From tell (to count, reckon, or enumerate) + noses.

Verb[edit]

tell noses (third-person singular simple present tells noses, present participle telling noses, simple past and past participle told noses)

  1. (archaic) Synonym of count noses (to count people one at a time; to determine the number of supporters of a particular politician or issue).
    • 1684, Great Britain. Court of King's Bench, The Arraignment, Tryal & Condemnation of Algernon Sidney, Esq. for High-treason, B. Tooke, page 61:
      Another Noble Lord, my Lord Clare tells you, that he had ſome Diſcourſe with my Lord Howard, and he ſaid, that if he were accuſed, he thought they would but tell Noſes and his busineſs was done.
    • 1709, William Oldisworth, A Dialogue between Timothy and Philatheus, volume 1:
      E'er they had toſs'd up Heads, or told Noſes, to prevent their being bloody, and to ſtay Fiſticuffs and Quarterſtaff.
    • a. 1746 (date written), Jonathan Swift, “From Jonathan Swift to Robert Hunter”, in Thomas Sheridan and John Nichols, editors, The Works of the Rev.
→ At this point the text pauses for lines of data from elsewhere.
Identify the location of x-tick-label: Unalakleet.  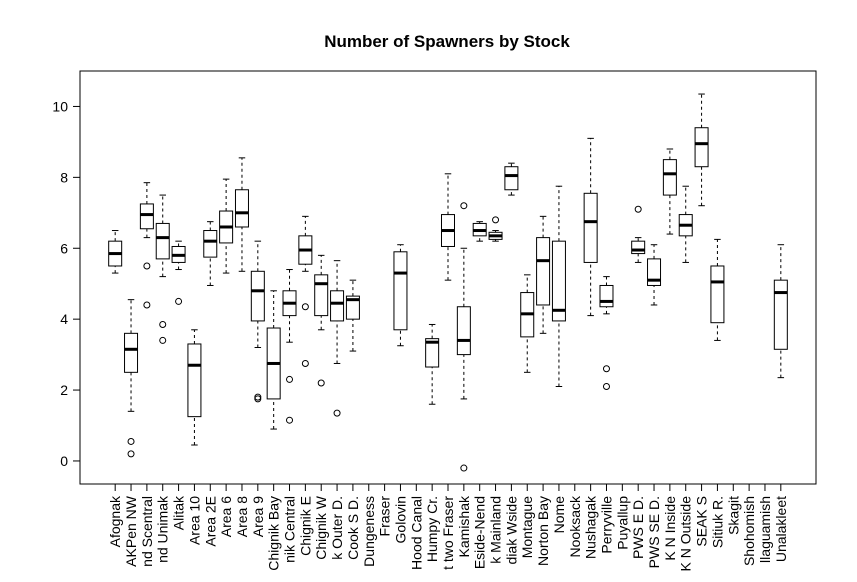
(781, 529).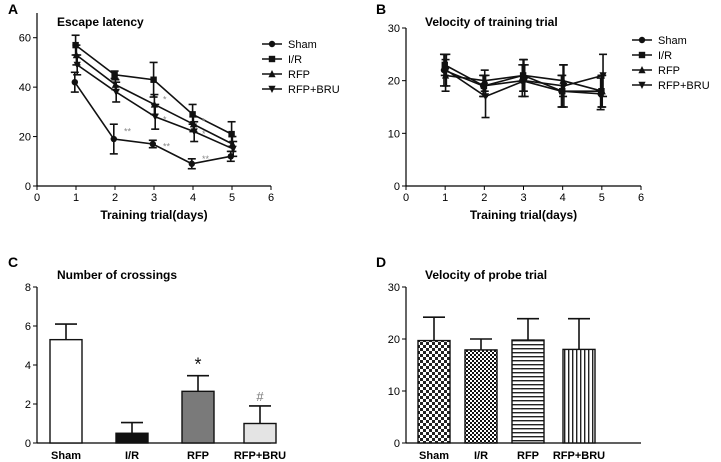 This screenshot has height=462, width=721. I want to click on y-tick-label: 8, so click(28, 288).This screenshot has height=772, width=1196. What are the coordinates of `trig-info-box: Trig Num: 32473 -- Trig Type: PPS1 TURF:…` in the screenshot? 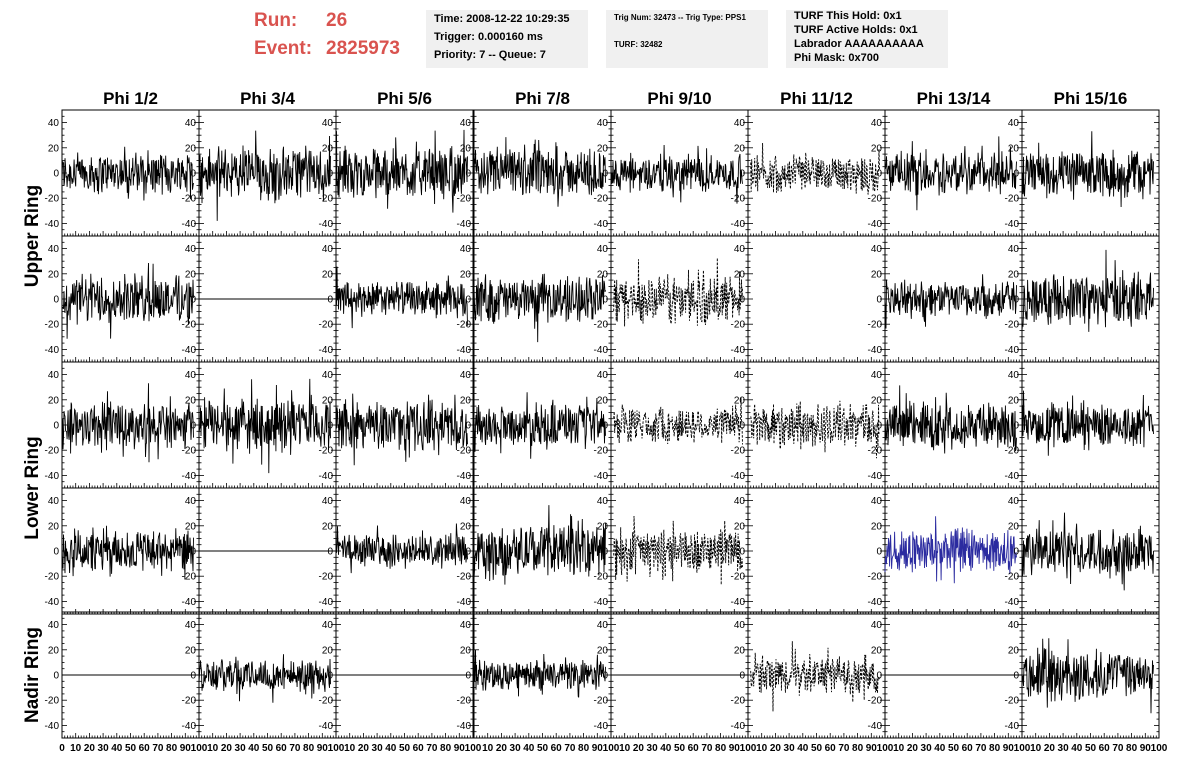 It's located at (687, 39).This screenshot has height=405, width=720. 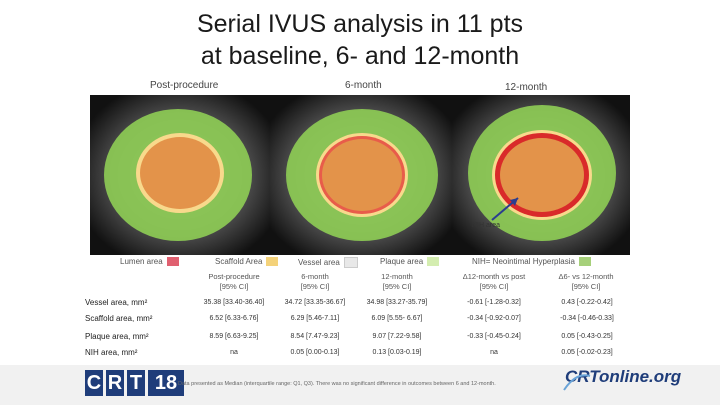 I want to click on table-cell: -0.61 [-1.28-0.32], so click(x=494, y=302).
Jonathan Swift, [], new edition, volume XI, London: [] J[oseph] Johnson, [], published 1801, →OCLC:
      I have not yet obſerved the tories noſes; their number is not to be learnt by telling noſes, for every tory has not a noſe.
    • 1842, William Goode, The Divine Rule of Faith and Practice, page 244:
      This will be a very hard thing, especially for unlearned men to tell noses: we can know the opinion only of those Fathers who were the writers in every age, and whose writings have been preserved down to us; and who can tell, whether the major number of those Fathers who did not write, or whose writings are lost, were of the same mind with those writings we have?